begin Dataset content
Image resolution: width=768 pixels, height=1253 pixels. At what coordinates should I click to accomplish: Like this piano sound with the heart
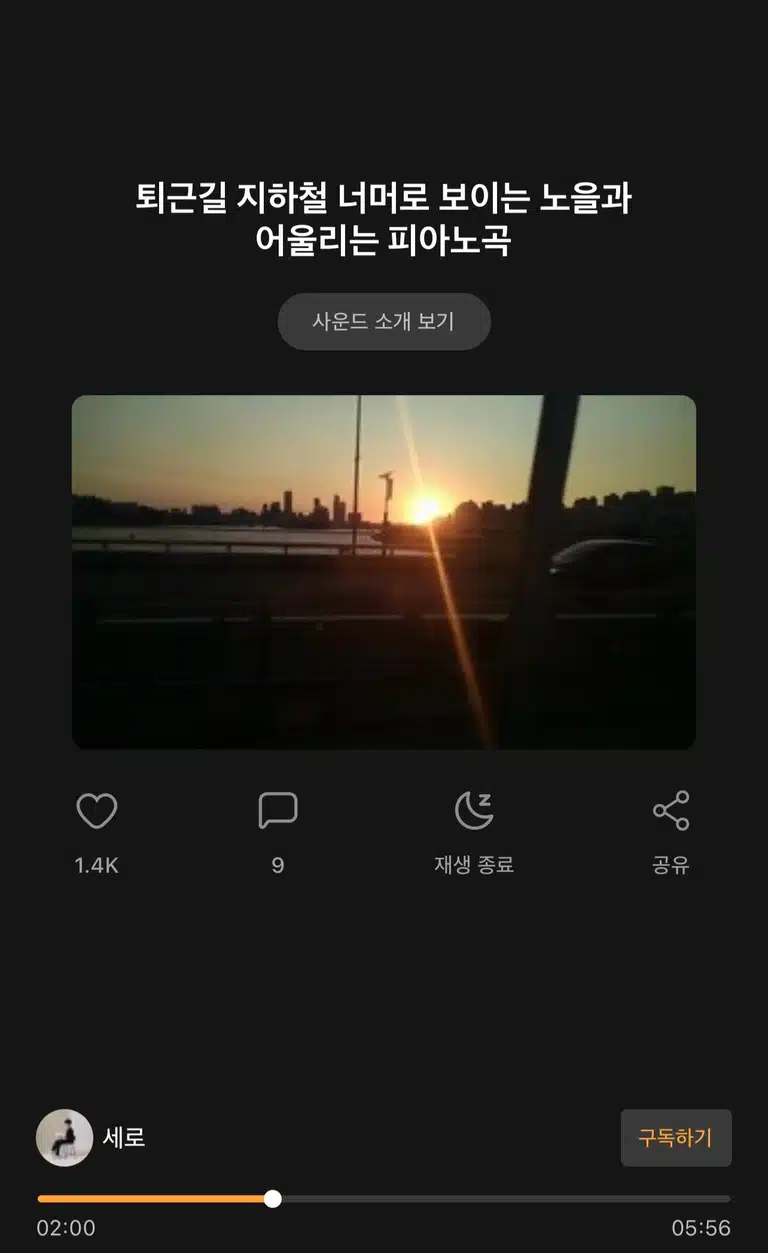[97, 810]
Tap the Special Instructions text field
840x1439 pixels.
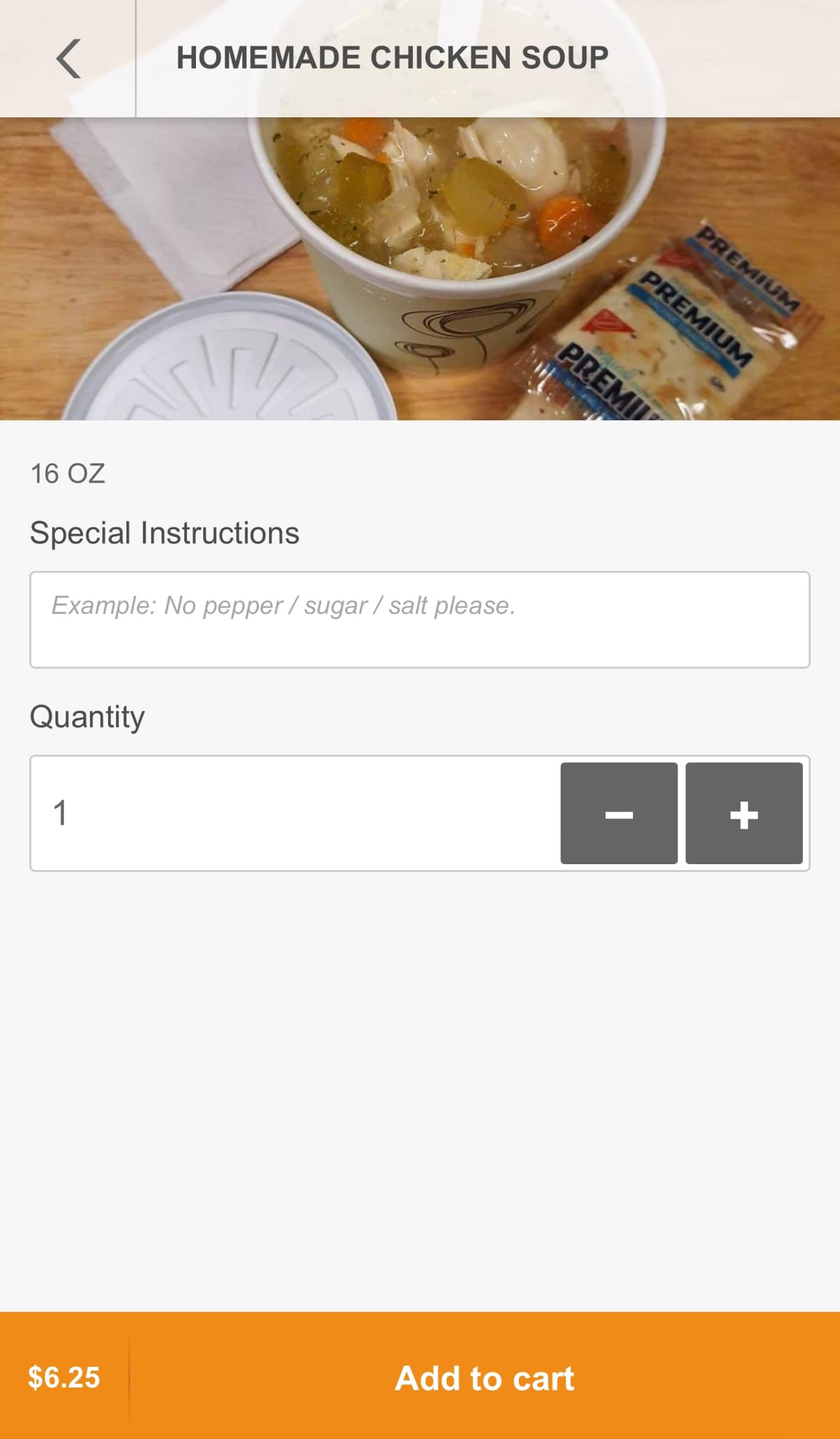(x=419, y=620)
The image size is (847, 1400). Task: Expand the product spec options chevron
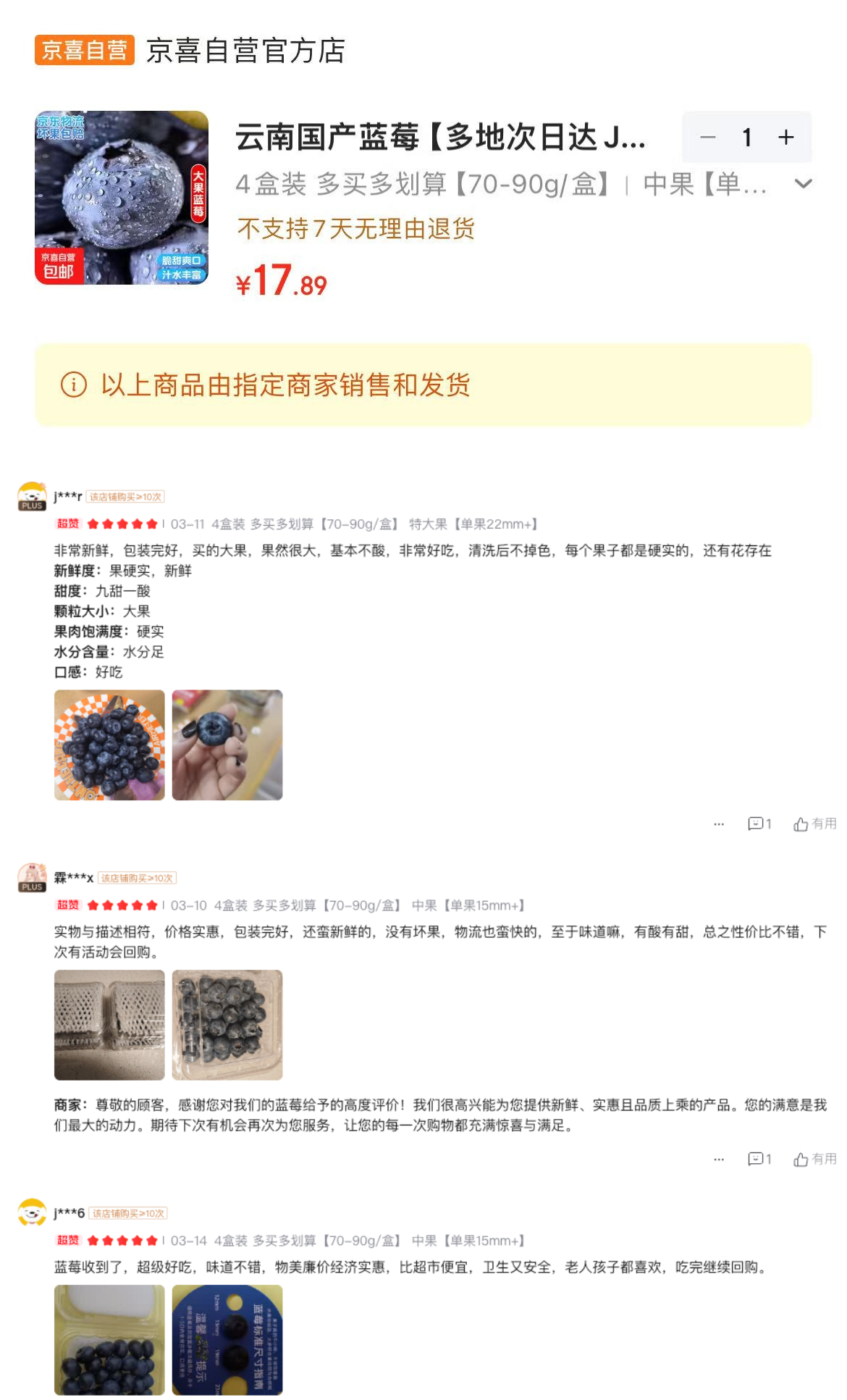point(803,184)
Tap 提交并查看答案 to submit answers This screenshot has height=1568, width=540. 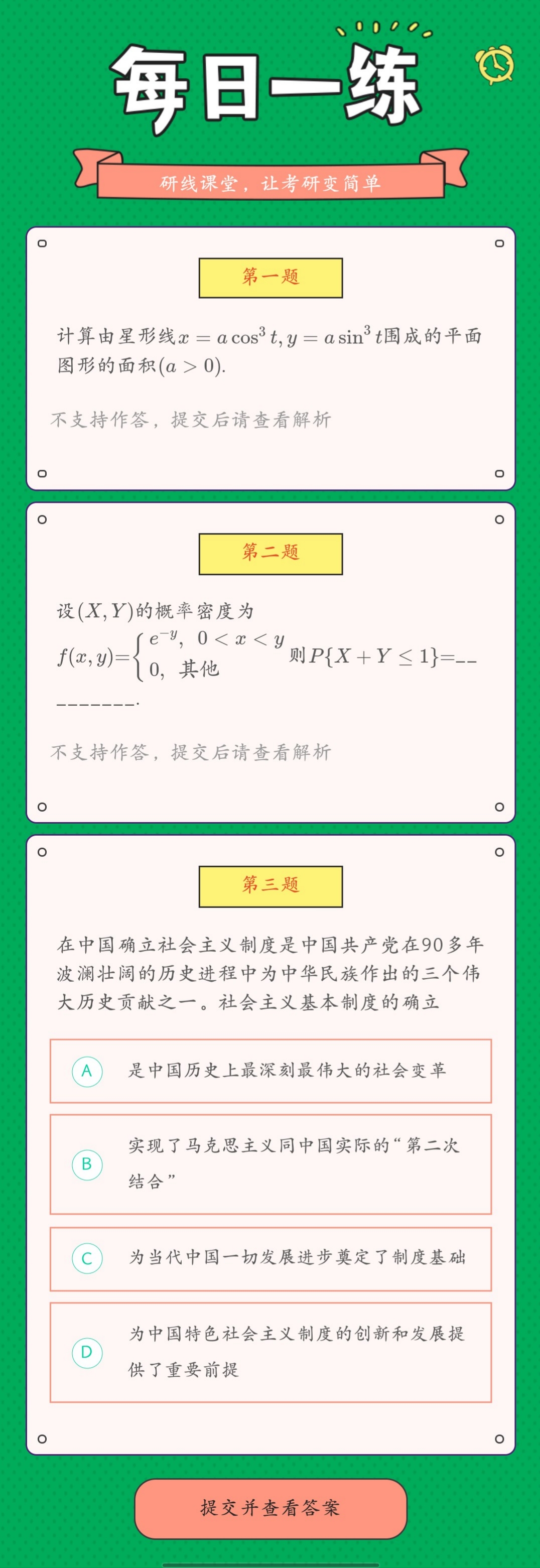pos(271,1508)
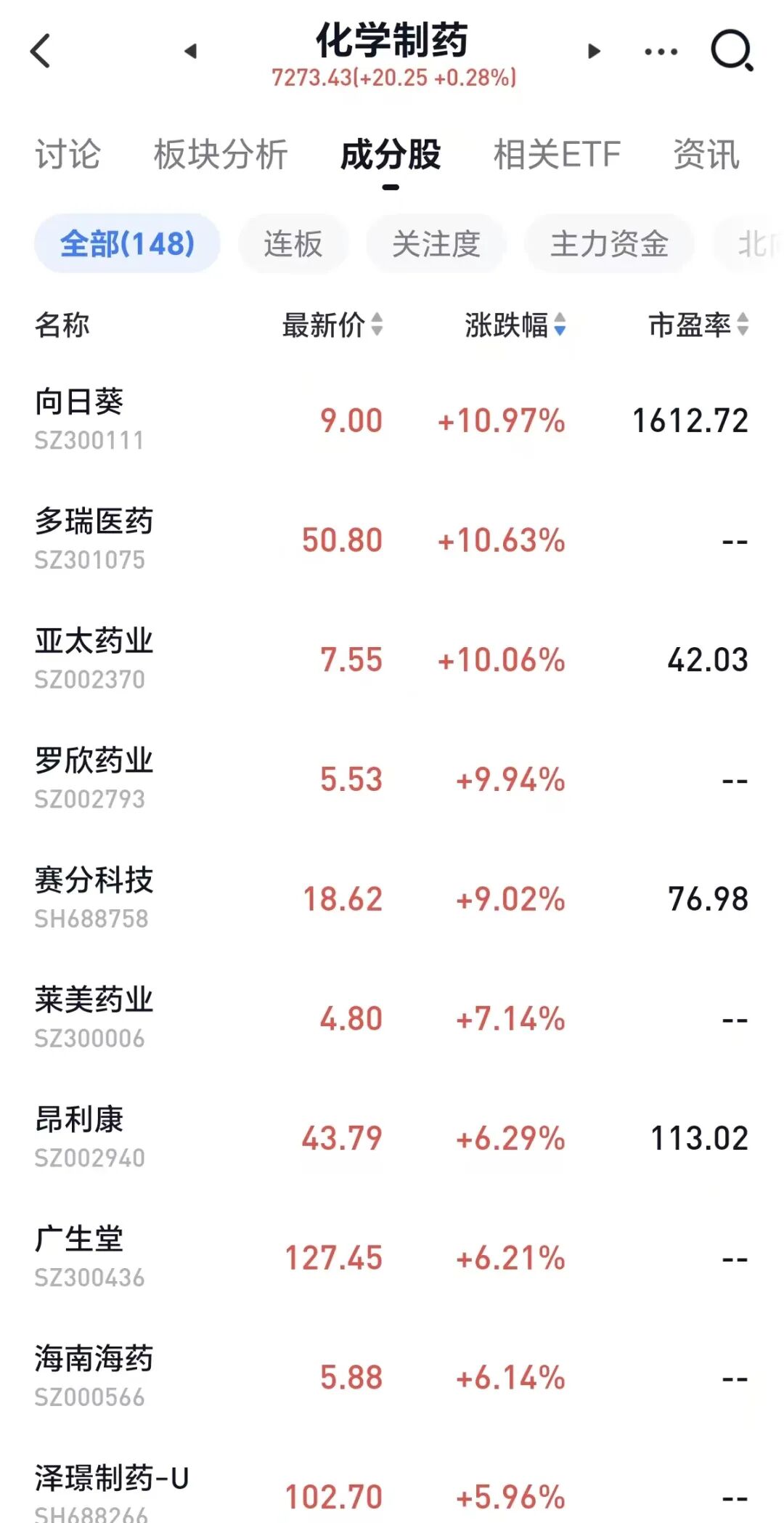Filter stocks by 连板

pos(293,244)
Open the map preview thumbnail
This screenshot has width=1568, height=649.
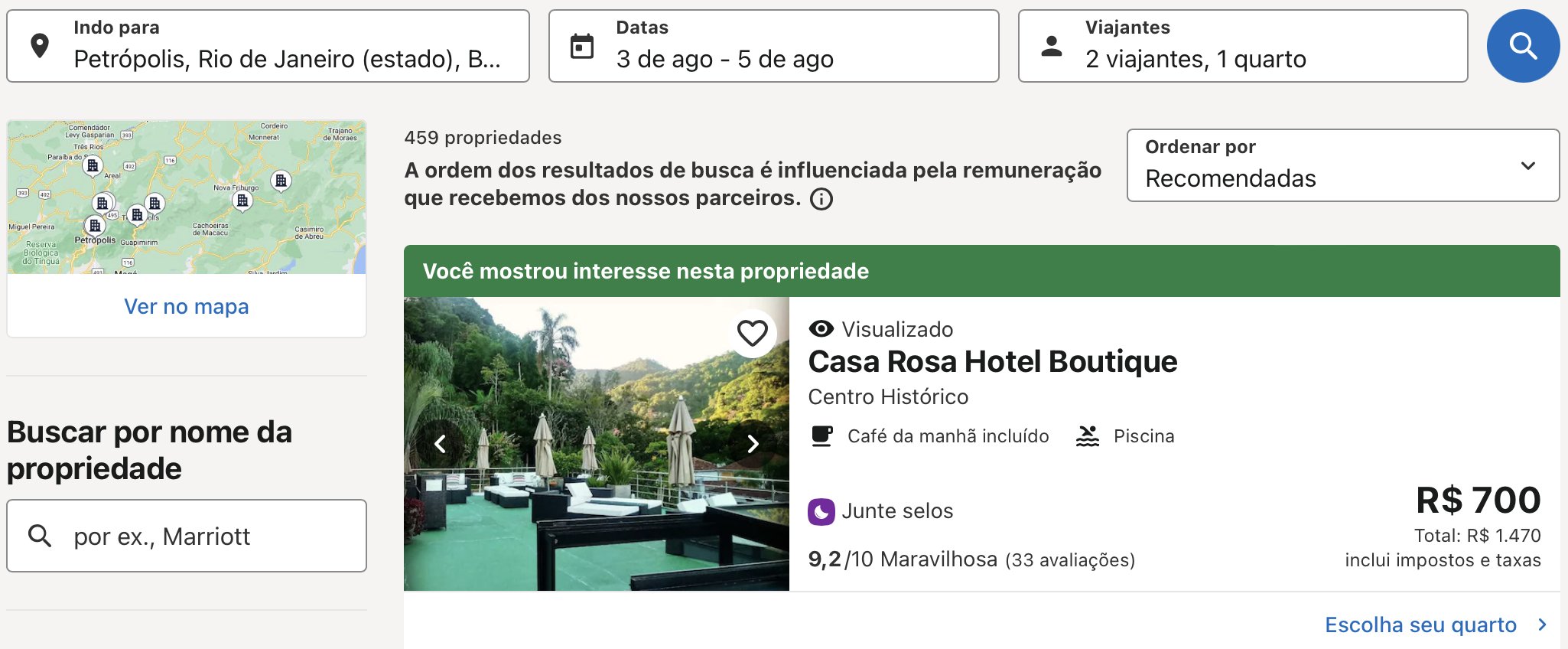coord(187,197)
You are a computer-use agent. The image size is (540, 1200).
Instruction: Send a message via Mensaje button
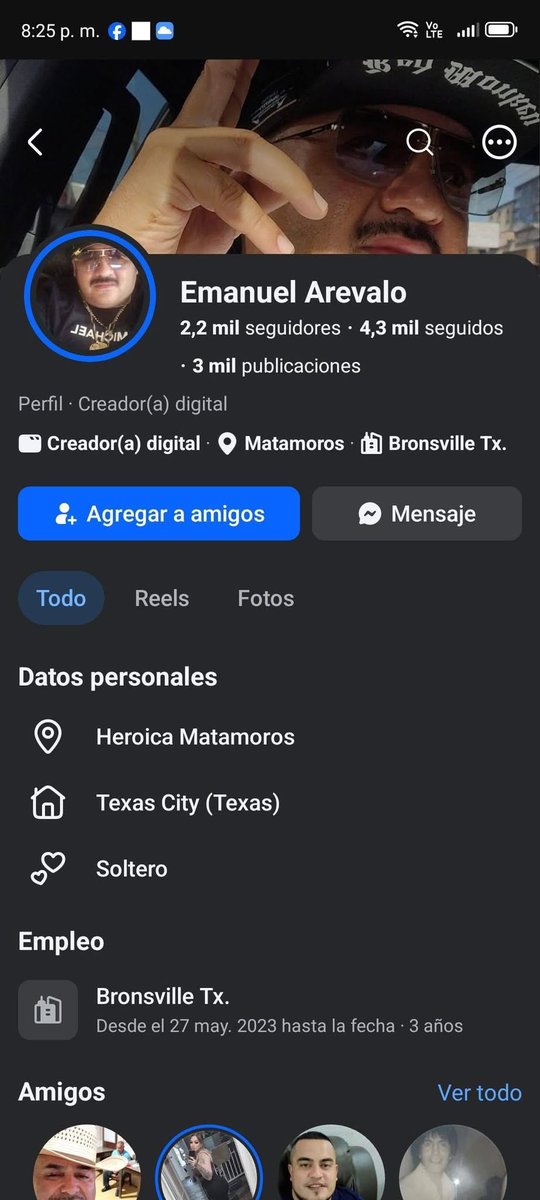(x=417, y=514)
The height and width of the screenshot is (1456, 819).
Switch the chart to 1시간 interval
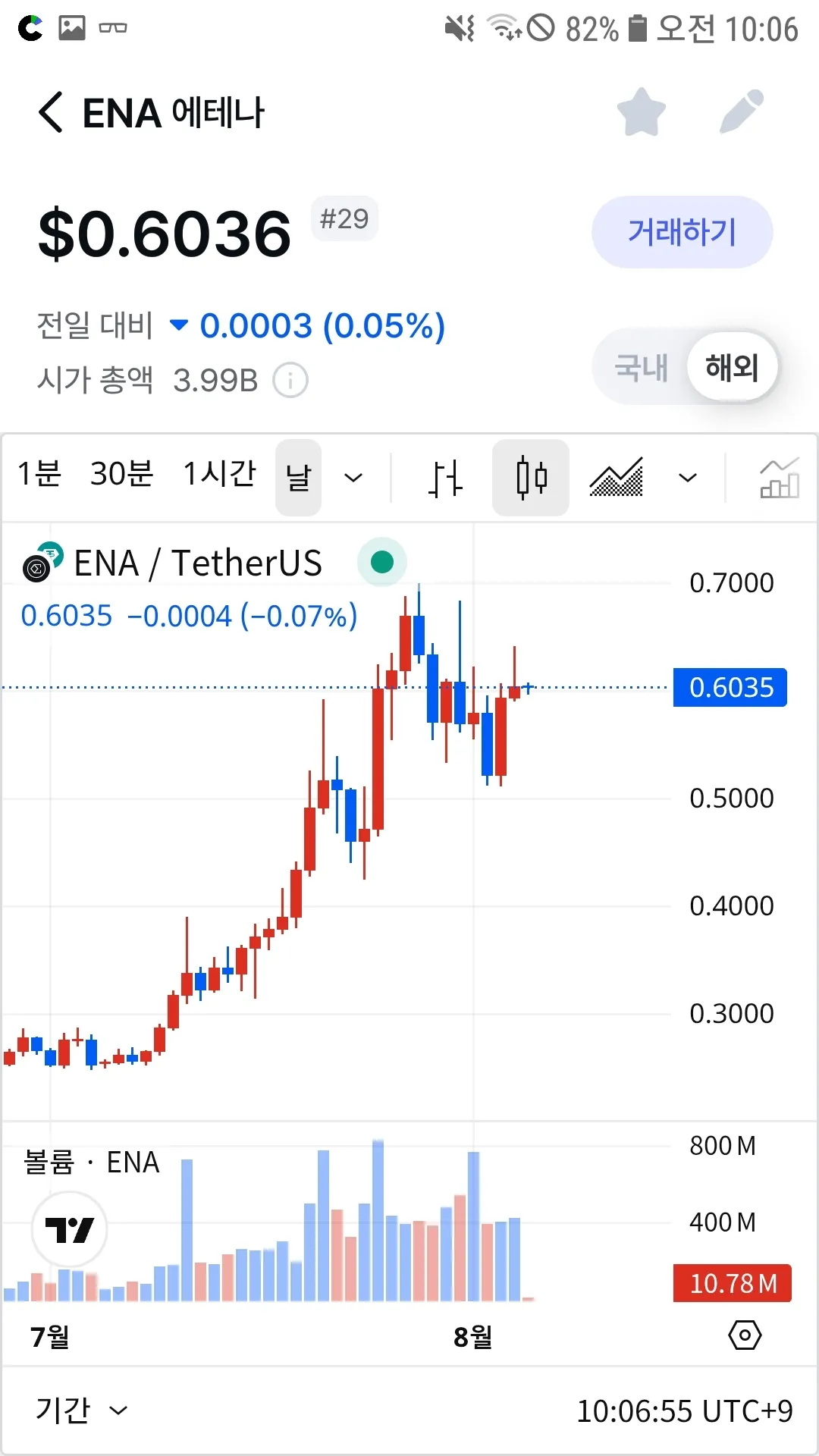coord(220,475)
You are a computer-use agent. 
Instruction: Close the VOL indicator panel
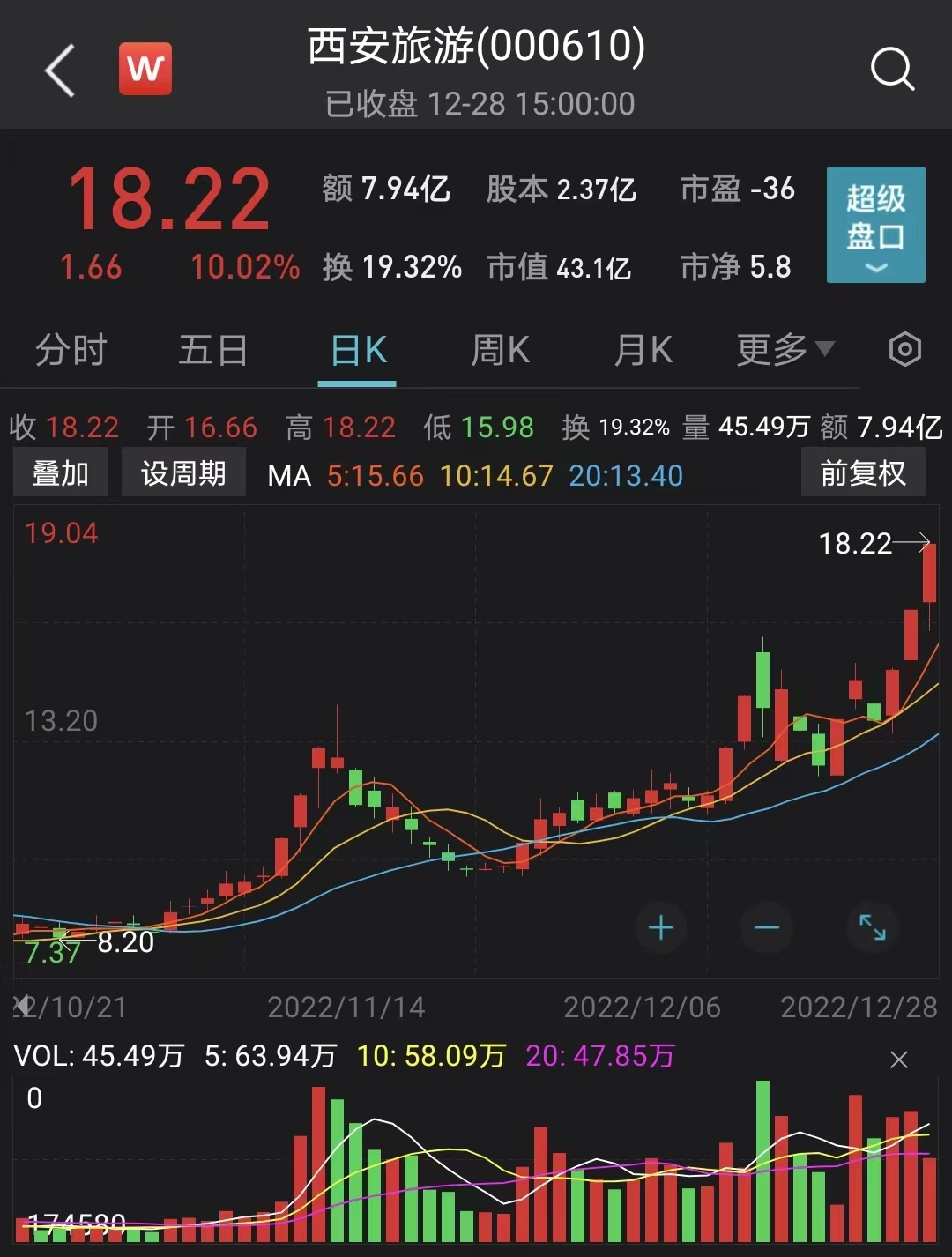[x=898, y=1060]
end Dataset content
Stated goal - Tally the lines of the items above that contain the string "agent", where case counts, and reply with only that number.

The result - 2